▸ **Exercise details**
No pictures belong in the copy. Retype exactly, and only, the stretch of lines below from the one with "This screenshot has height=410, width=800." through the one with "Task: Click the Кафе Muffin logo".

▸ **Data**
↓↓↓

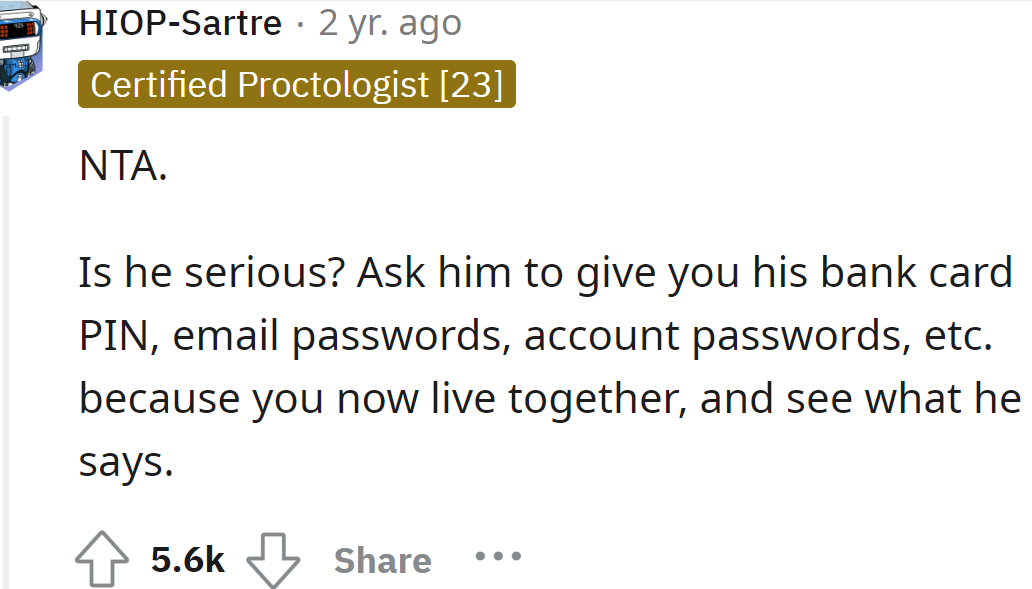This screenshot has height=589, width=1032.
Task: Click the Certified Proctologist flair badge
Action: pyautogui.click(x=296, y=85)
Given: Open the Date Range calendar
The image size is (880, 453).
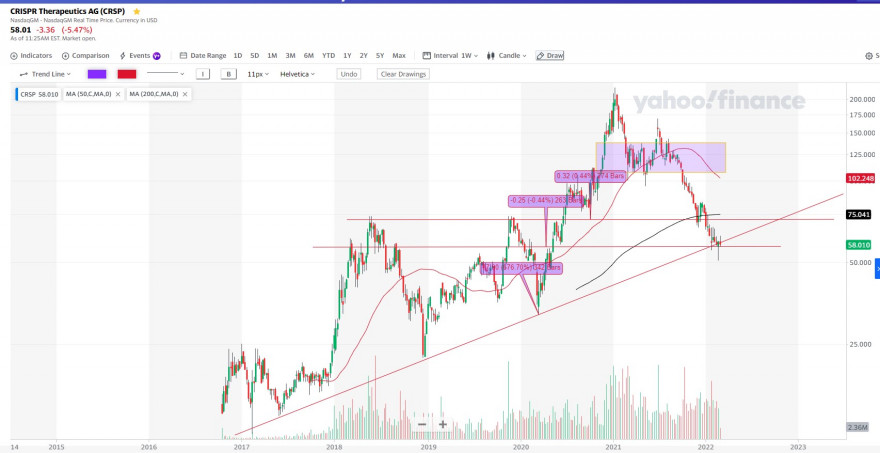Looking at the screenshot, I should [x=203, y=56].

↑↑↑
↓↓↓

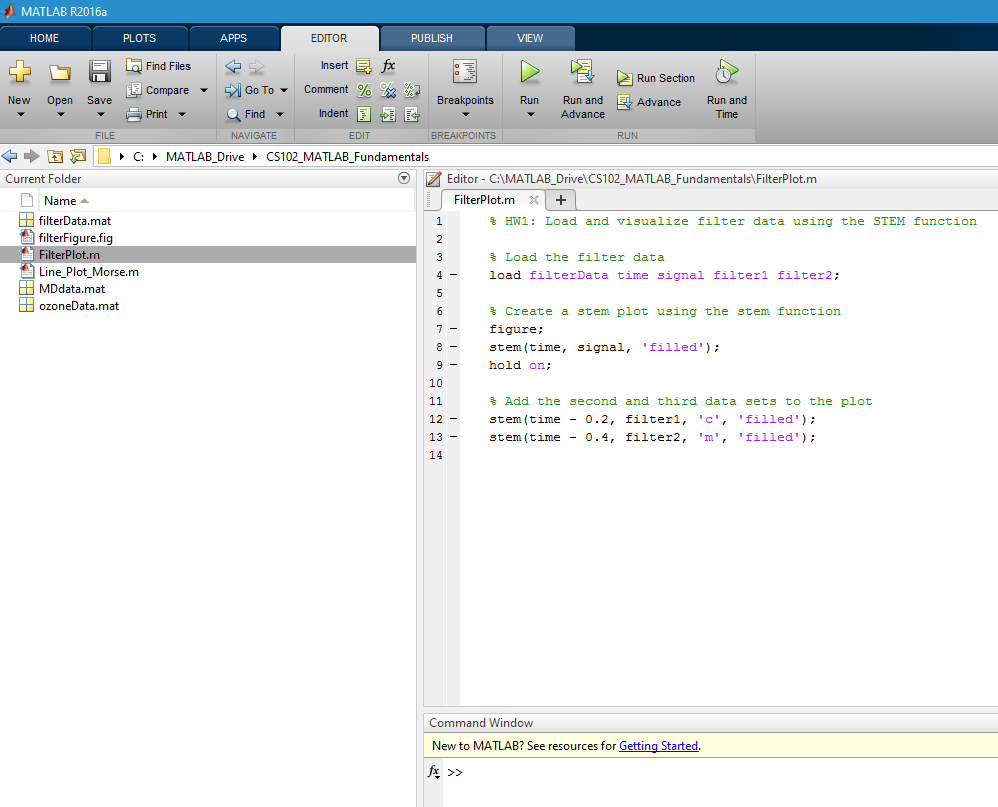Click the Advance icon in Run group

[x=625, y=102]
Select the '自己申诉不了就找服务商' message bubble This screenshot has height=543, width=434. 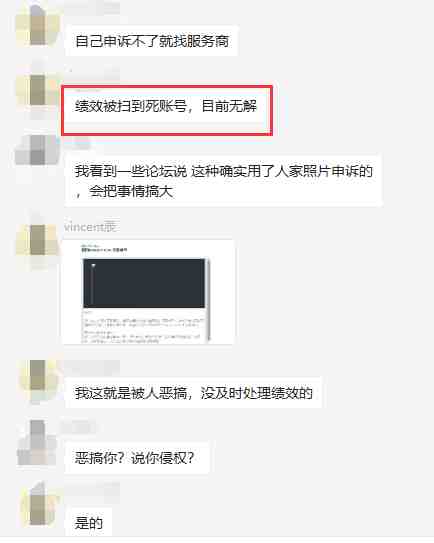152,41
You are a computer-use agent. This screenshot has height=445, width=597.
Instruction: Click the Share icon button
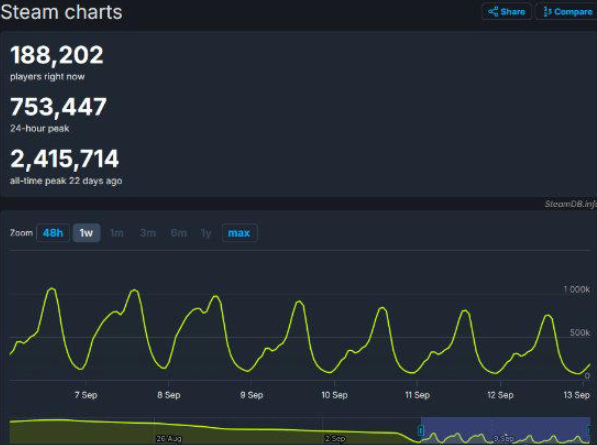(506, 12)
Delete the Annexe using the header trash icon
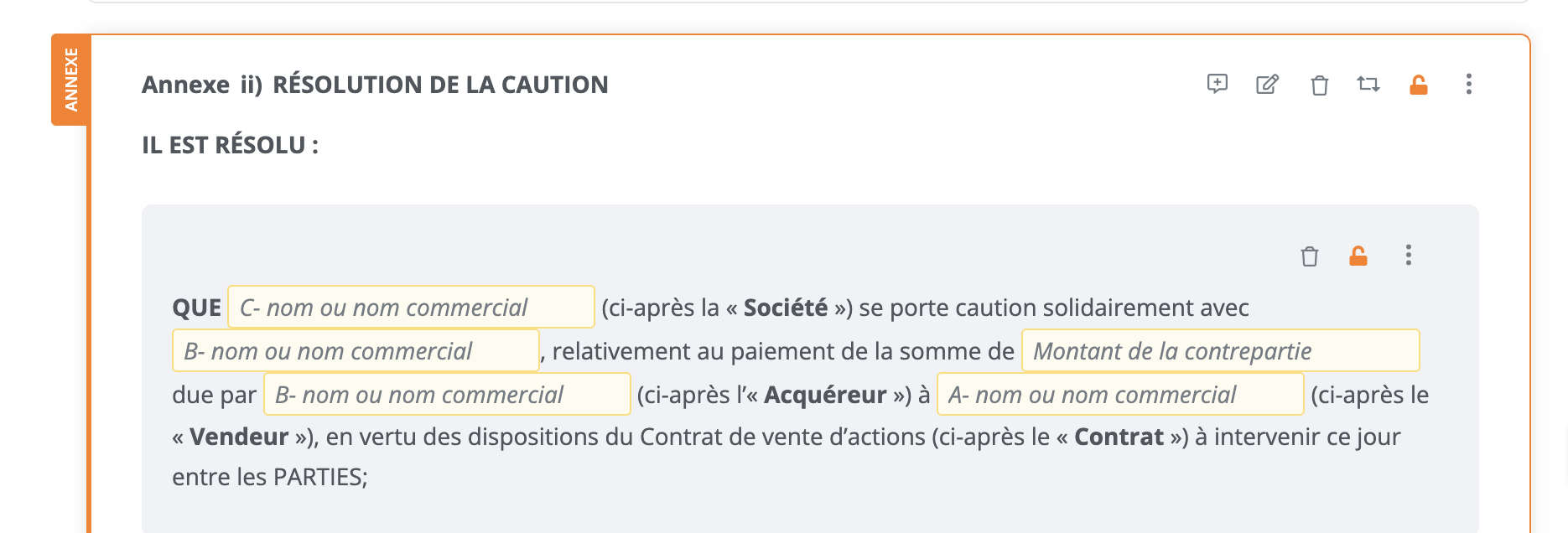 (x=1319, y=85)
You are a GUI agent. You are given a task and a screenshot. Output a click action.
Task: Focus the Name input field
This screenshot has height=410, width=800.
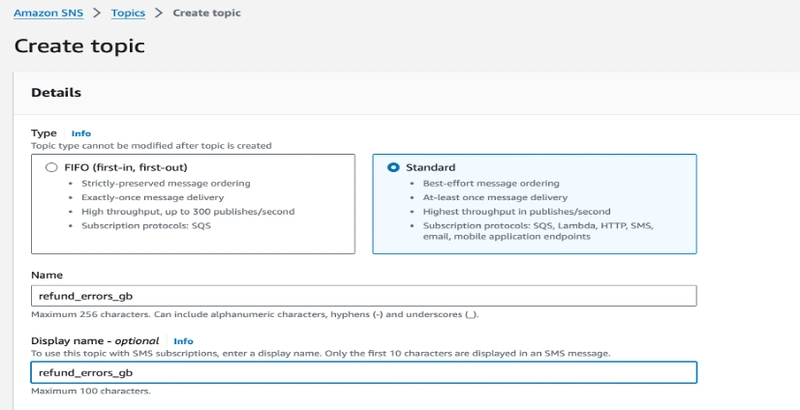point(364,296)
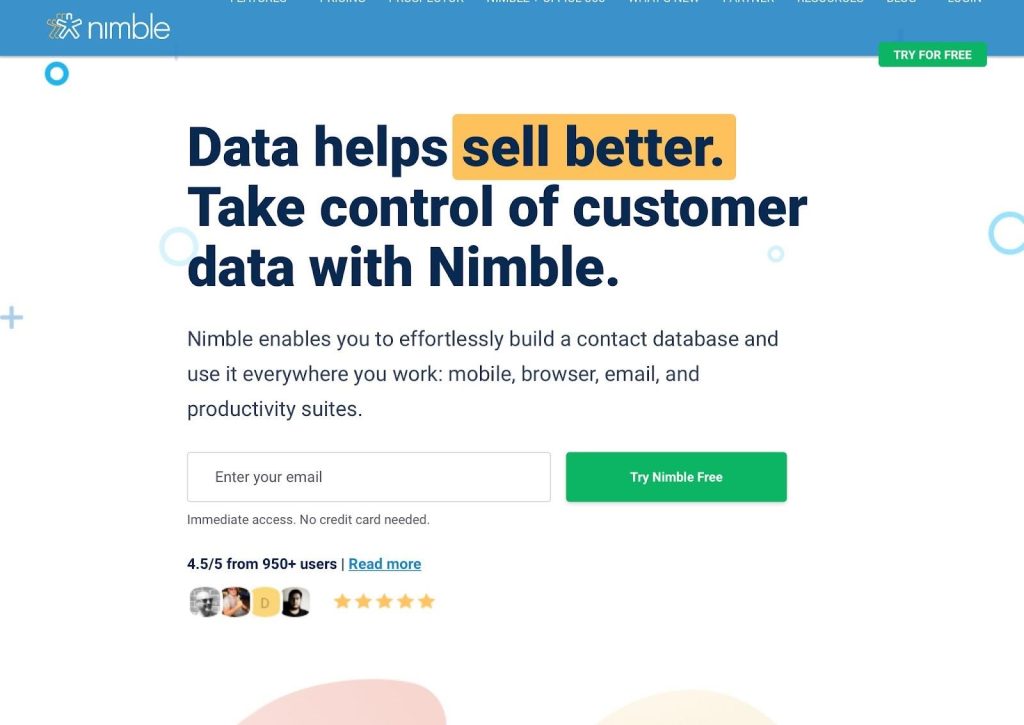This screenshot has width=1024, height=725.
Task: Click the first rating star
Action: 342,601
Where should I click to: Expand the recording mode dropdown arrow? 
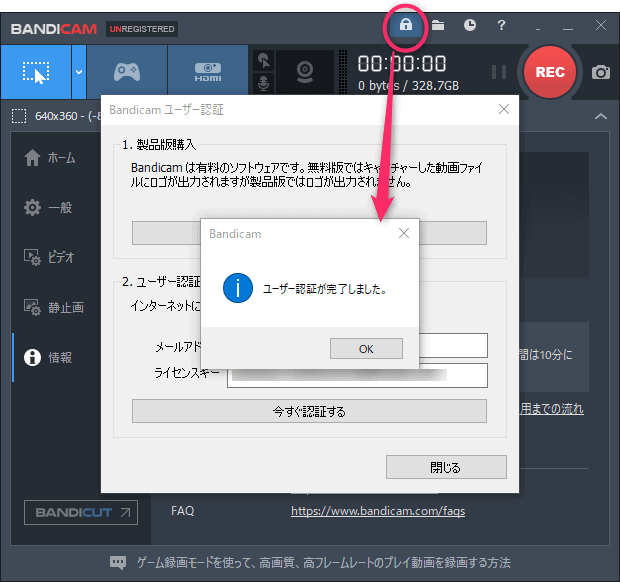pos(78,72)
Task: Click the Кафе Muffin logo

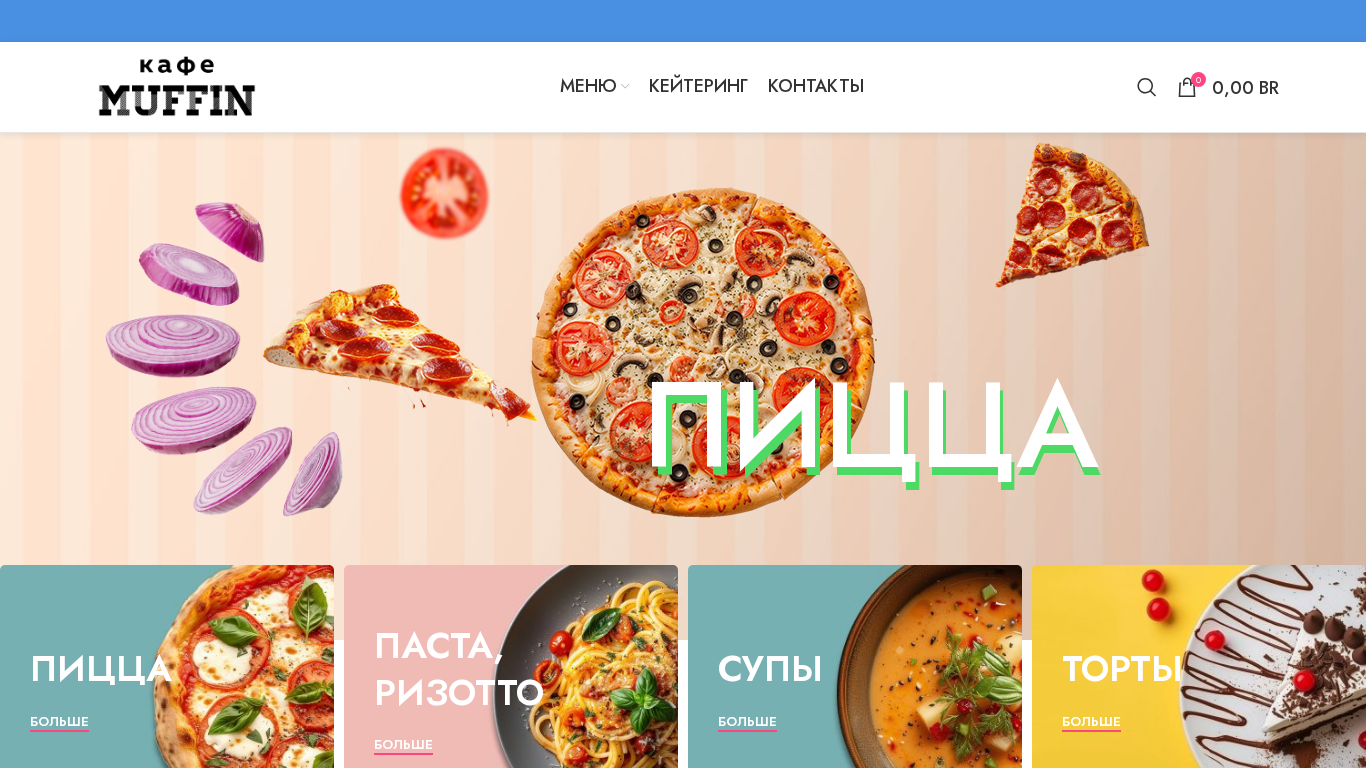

↑↑↑

▸ **Answer to this problem**
This screenshot has height=410, width=800.
point(364,296)
This screenshot has width=1024, height=725.
Task: Click the first rating star
Action: 342,601
Where should I click to: Expand the recording mode dropdown arrow? 
pos(78,72)
Task: Click the Кафе Muffin logo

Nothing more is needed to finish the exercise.